■ Task prompt
Extract the opening line of the entries and every line after it, stopping at and including the line that contains "The image size is (748, 403).". Do not include pictures.

■ Given information

+ + + +

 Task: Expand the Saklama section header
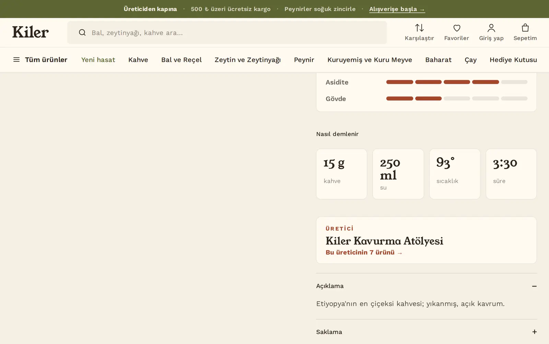pos(427,332)
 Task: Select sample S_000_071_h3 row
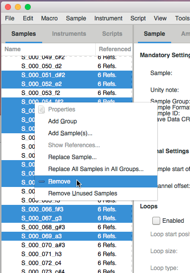pos(67,254)
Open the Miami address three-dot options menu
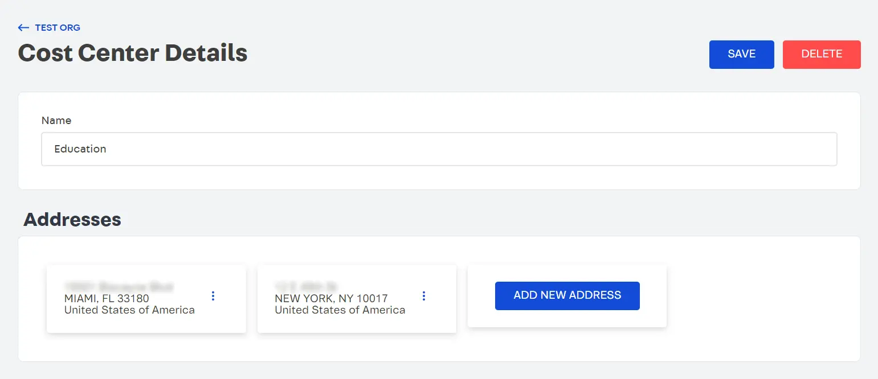Viewport: 878px width, 379px height. click(213, 296)
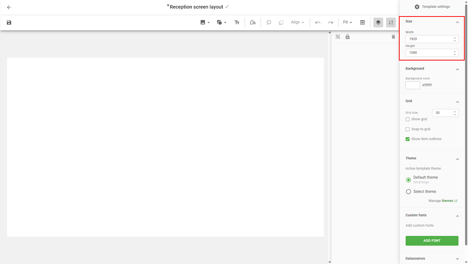Image resolution: width=468 pixels, height=264 pixels.
Task: Expand the Datasources section
Action: (x=457, y=259)
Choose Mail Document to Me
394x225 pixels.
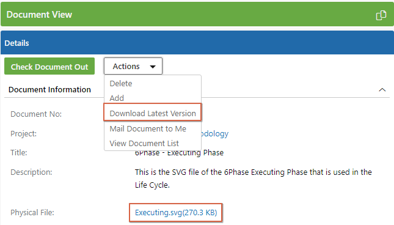(x=148, y=129)
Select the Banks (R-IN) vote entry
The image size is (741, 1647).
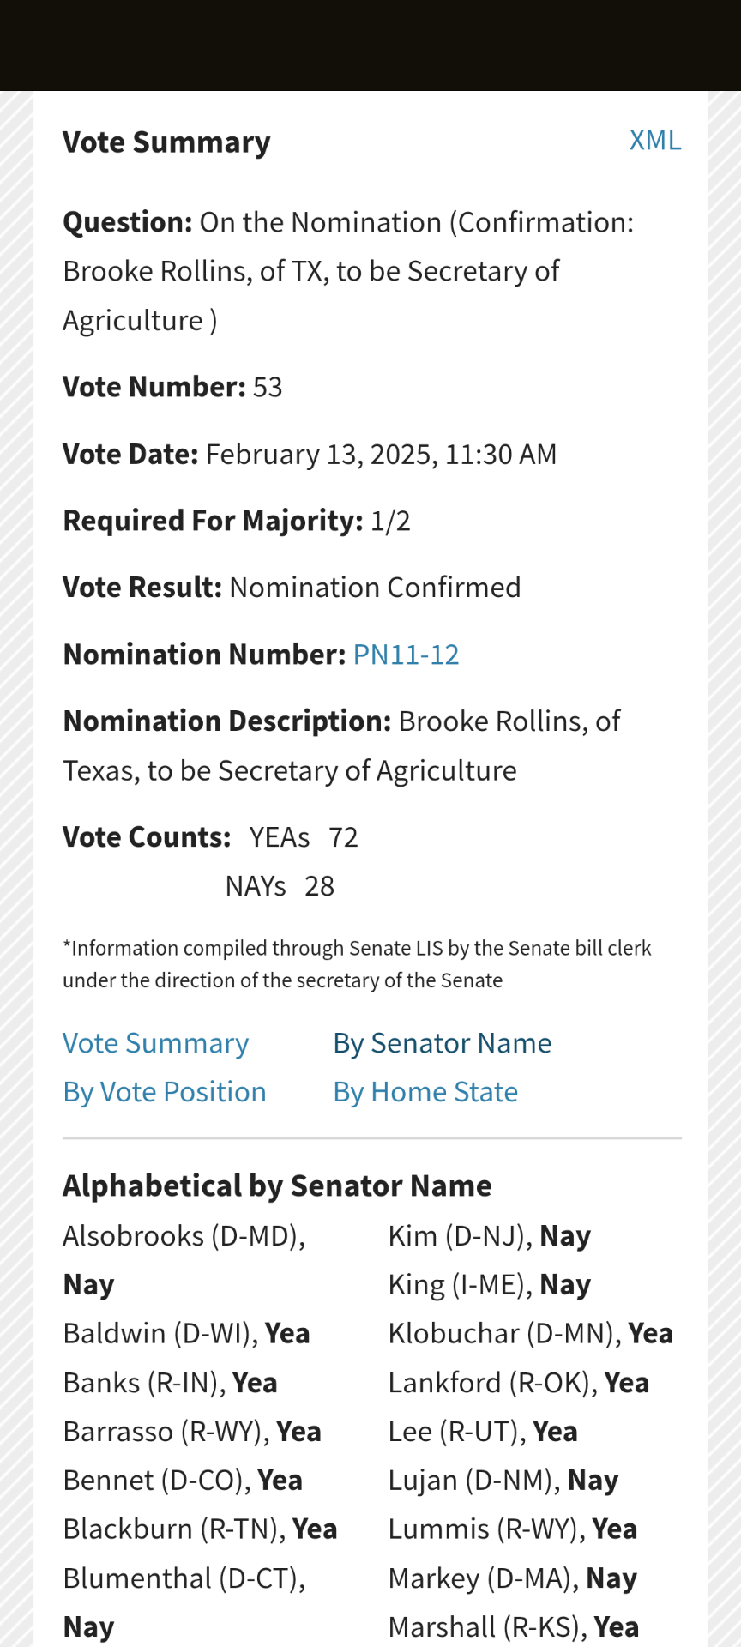(170, 1383)
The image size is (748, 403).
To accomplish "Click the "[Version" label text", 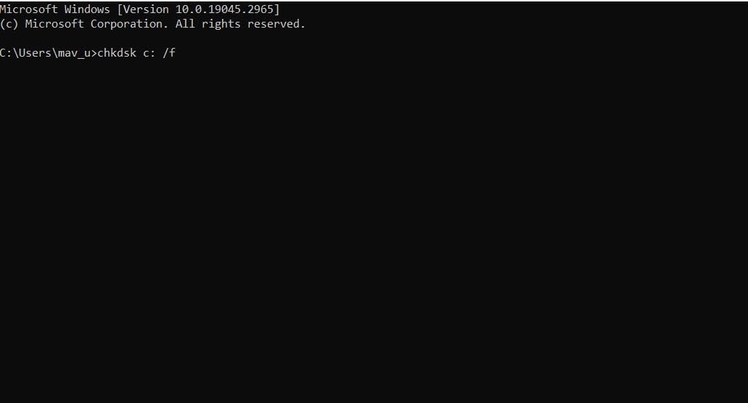I will click(x=143, y=9).
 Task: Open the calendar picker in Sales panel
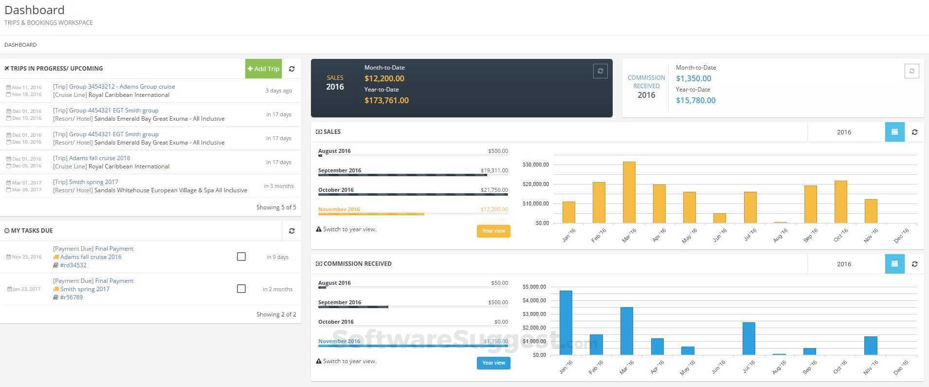click(894, 132)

+ + + +

■ Solution to the problem
 Task: Expand the Saklama section header
pos(427,332)
 Task: Select sample S_000_071_h3 row
pos(67,254)
Open the Miami address three-dot options menu
Viewport: 878px width, 379px height. click(213, 296)
Image resolution: width=468 pixels, height=264 pixels.
Task: Expand the Datasources section
Action: (x=457, y=259)
Choose Mail Document to Me
394x225 pixels.
(x=148, y=129)
Select the Banks (R-IN) vote entry
The image size is (741, 1647).
(170, 1383)
The image size is (748, 403).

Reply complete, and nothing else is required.